My gar say your cichlids look yummy! ;P  ;P  ;P


----------



## moricollins (Sep 23, 2004)

Rourke is that a bosemmi (or bosemanni whatever they;'re calleed ) rainbow? i LOVE those fish, i have some ordinary australian rainbows, but i too cannot get good pics of these fish.

here's my apistogramma cacatuiodes,  named Spike, very gorgeous dwarf cichlid.






Mori


----------



## Socrates (Sep 24, 2004)

moricollins said:
			
		

> here's my apistogramma cacatuiodes,  named Spike, very gorgeous dwarf cichlid.
> Mori


  Mori...VERY GORGEOUS indeed!  Wow, I've never seen one of those around - ever.  Even when I had fish a couple of years ago, and started browsing pretty decent speciality stores, I have never encountered  one of those.  Are they in the same family as the Apistogramma Ramirezi?  Do they require soft water and pH around 5.5?

---
Wendy
---


----------



## moricollins (Sep 24, 2004)

they are from the same family as the Ramirezi, and Spike is far more gorgeous in person, but he won't stay still for his closeup.  they prefer soft acidic water, but can are very tolerant of other water conditions.  I keep him on straight tap water, which has a pH of about 7.5 and is pretty hard.

I will try to resize the picture (will make it clearer)
Mori


----------



## Rourke (Sep 24, 2004)

moricollins said:
			
		

> Rourke is that a bosemmi (or bosemanni whatever they;'re calleed ) rainbow? i LOVE those fish, i have some ordinary australian rainbows, but i too cannot get good pics of these fish.


Yes, the one on the left is Melanotaenia bosemani, a male, and they are gorgeous.  The Turquoise are even nicer when fully colored.

Nice Apisto.....I have always liked those, but never see anything in retail pet stores beyond the common Ram cichlid.


----------



## Michael Jacobi (Sep 24, 2004)

I don't have photos handy, but I have one 10 gal tank next to my desk that houses a breeding pair of gold x red _Apistogramma cacatuoides_. Maybe I'll snap a few pix... My male is dancing for the female right now!

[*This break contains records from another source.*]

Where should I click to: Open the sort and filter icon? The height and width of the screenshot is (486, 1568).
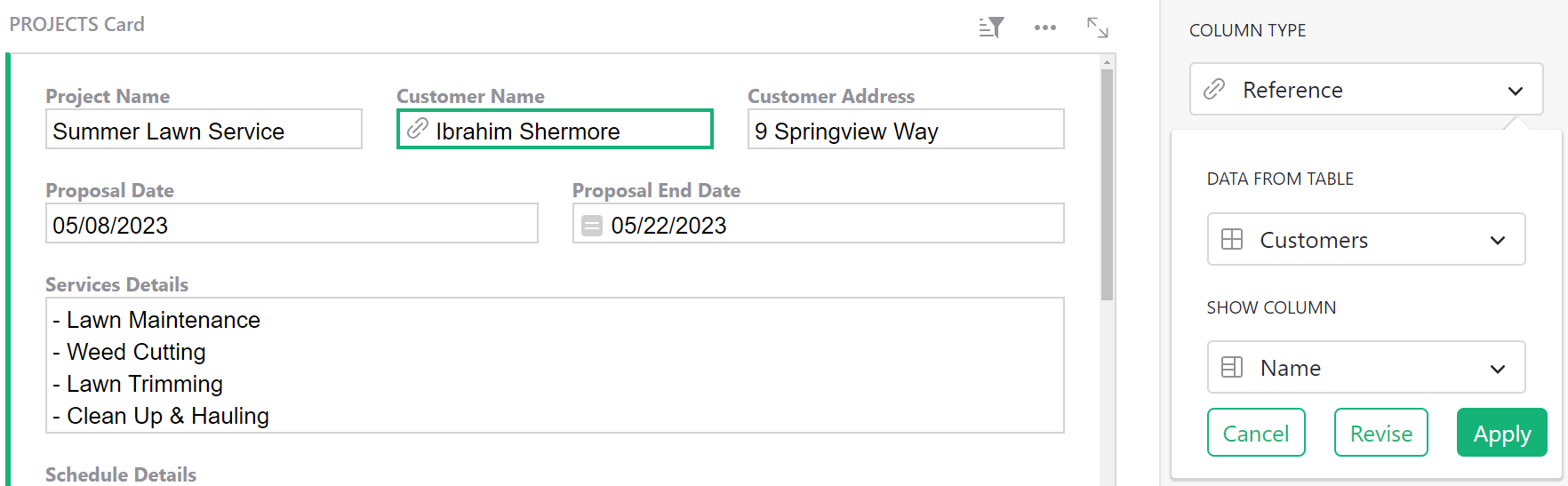pyautogui.click(x=991, y=28)
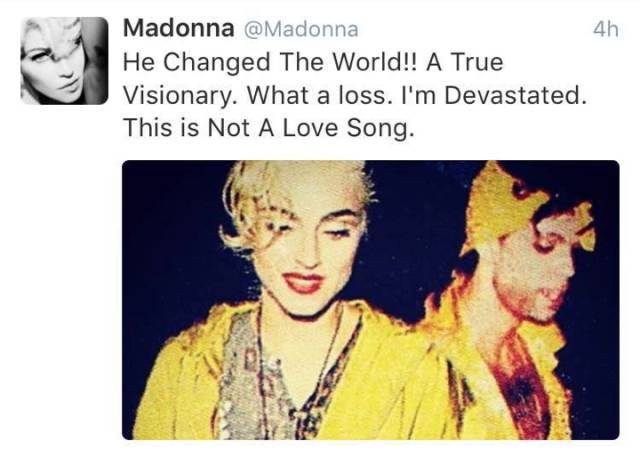Open Madonna's profile picture avatar
Viewport: 640px width, 457px height.
pyautogui.click(x=64, y=60)
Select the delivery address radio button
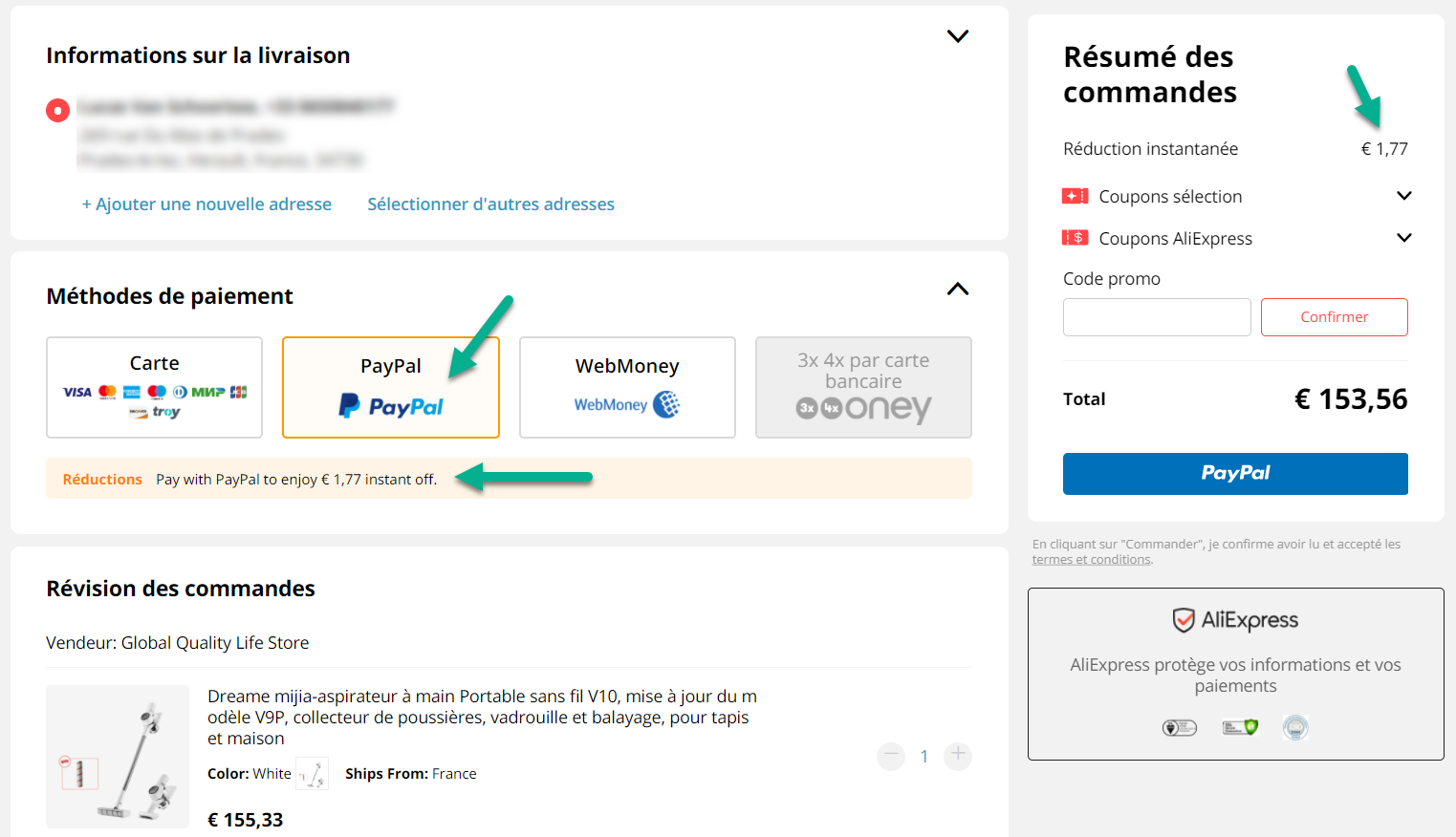1456x837 pixels. coord(58,111)
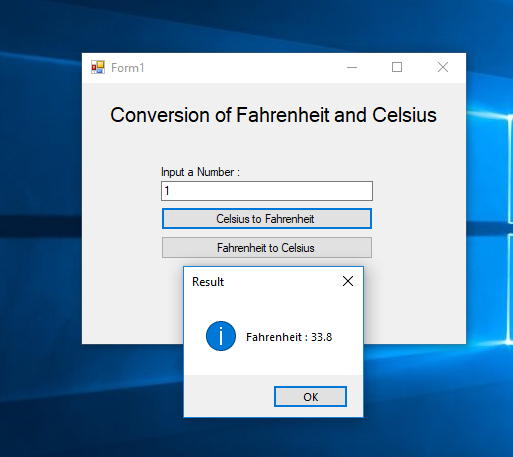The image size is (513, 457).
Task: Minimize the Form1 window
Action: [352, 68]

Notes: My pH is 6.0 or a little less. I get free RO water from one of my wholesale clients here in town and do water changes at least once a week. Apistos can adjust to water that is around neutral or even slightly alkaline, but successful breeding often requires soft [reverse osmosis purified] acidic water. The addition of rain water can also trigger breeding. They eat live brine, freeze dried blood worms, pinhead crickets and frozen food.


----------



## moricollins (Sep 24, 2004)

I bought my Apistos (i used to have Apistogramma agassizii  as well, but they have passed away, as has spike's girlfriend) from Big Al's, they commonly have them up here in Canada (well at least in ONtario),  but they are pretty expesive, i paid $25 for each pair.

here's my dearly departed Male A. agassizii (also known as "spade tailed apisto", for info on them, here's a caresheet (that i wrote):






APistos are great, they require so little room, are tolerant of other fish (except when mating), ,and are just so beautiful 

a definite must for any Fish hobbyist.


----------



## fatbloke (Sep 24, 2004)

heres a few of the fish i keep first up a fresh water puffer, male siamese fighter,polyptrus then my arowana

john


----------



## cichlidsman (Sep 24, 2004)

moricollins said:
			
		

> they are from the same family as the Ramirezi, and Spike is far more gorgeous in person, but he won't stay still for his closeup.  they prefer soft acidic water, but can are very tolerant of other water conditions.  I keep him on straight tap water, which has a pH of about 7.5 and is pretty hard.
> 
> I will try to resize the picture (will make it clearer)
> Mori


I never heard of these. I have info on 33 different Apistogramma's, But not Ramierzi.  Is it possable that they have a new name or are there a lot more?


----------



## moricollins (Sep 24, 2004)

fatbloke, you must have an insanely big tank for that monstrous arrowana and polypterus, they both get huge, (yours already are huge)

@cichlidsman: A. ramirezi is also known as Microgeophagus ramirezi (had to go look in my S.A. cichlid book) aka the blue ram.


----------



## cichlidsman (Sep 24, 2004)

moricollins said:
			
		

> fatbloke, you must have an insanely big tank for that monstrous arrowana and polypterus, they both get huge, (yours already are huge)
> 
> @cichlidsman: A. ramirezi is also known as Microgeophagus ramirezi (had to go look in my S.A. cichlid book) aka the blue ram.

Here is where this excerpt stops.